[Stored data entries]
----------
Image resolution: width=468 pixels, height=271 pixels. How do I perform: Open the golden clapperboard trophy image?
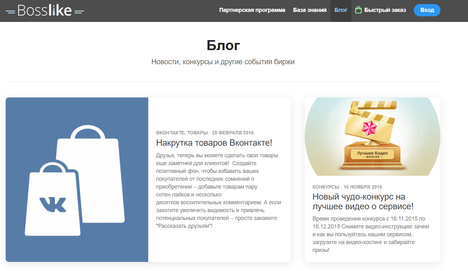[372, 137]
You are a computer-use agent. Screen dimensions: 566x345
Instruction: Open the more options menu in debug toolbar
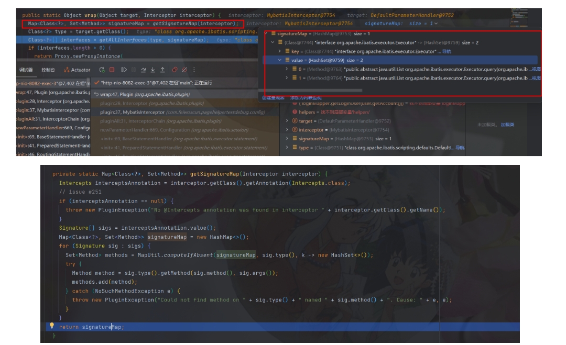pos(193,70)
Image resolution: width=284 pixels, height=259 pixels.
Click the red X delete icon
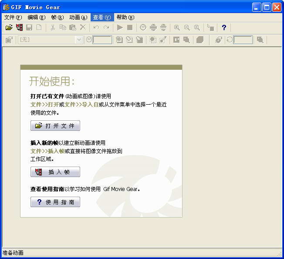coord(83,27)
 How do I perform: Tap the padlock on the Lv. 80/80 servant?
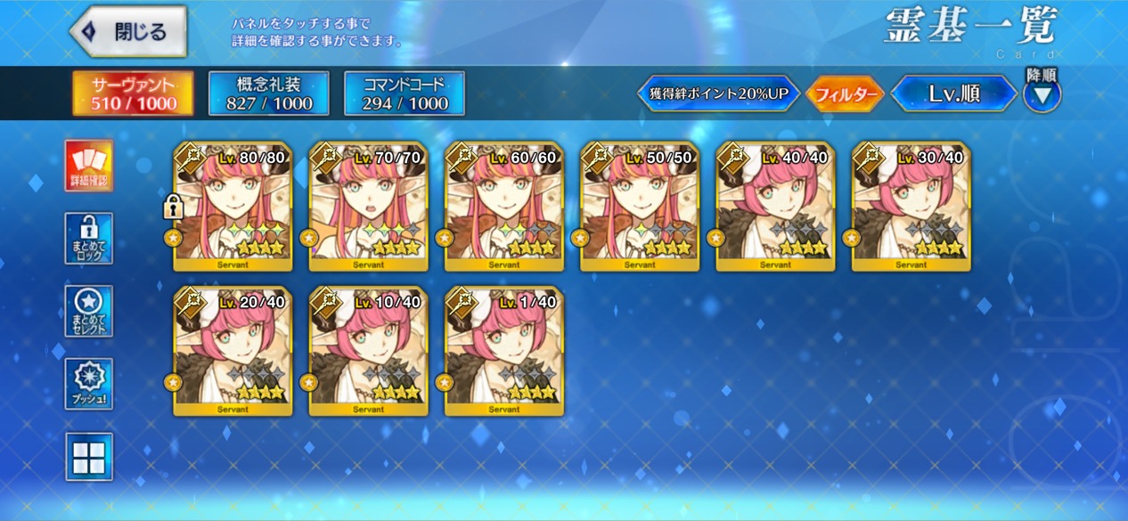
----------
▶ [AIM OF THE TASK]: Starting at the line that contains "You are a computer-use", restate every line through the end of the records exactly as written, but leave the pictures out.

▶ [WRITTEN SOLUTION]:
You are a computer-use agent. Screen dimensions: 566x345
Instruction: Open the more options menu in debug toolbar
pos(193,70)
Image resolution: width=284 pixels, height=259 pixels.
Click the red X delete icon
coord(83,27)
 How do I perform: Tap the padlock on the Lv. 80/80 servant?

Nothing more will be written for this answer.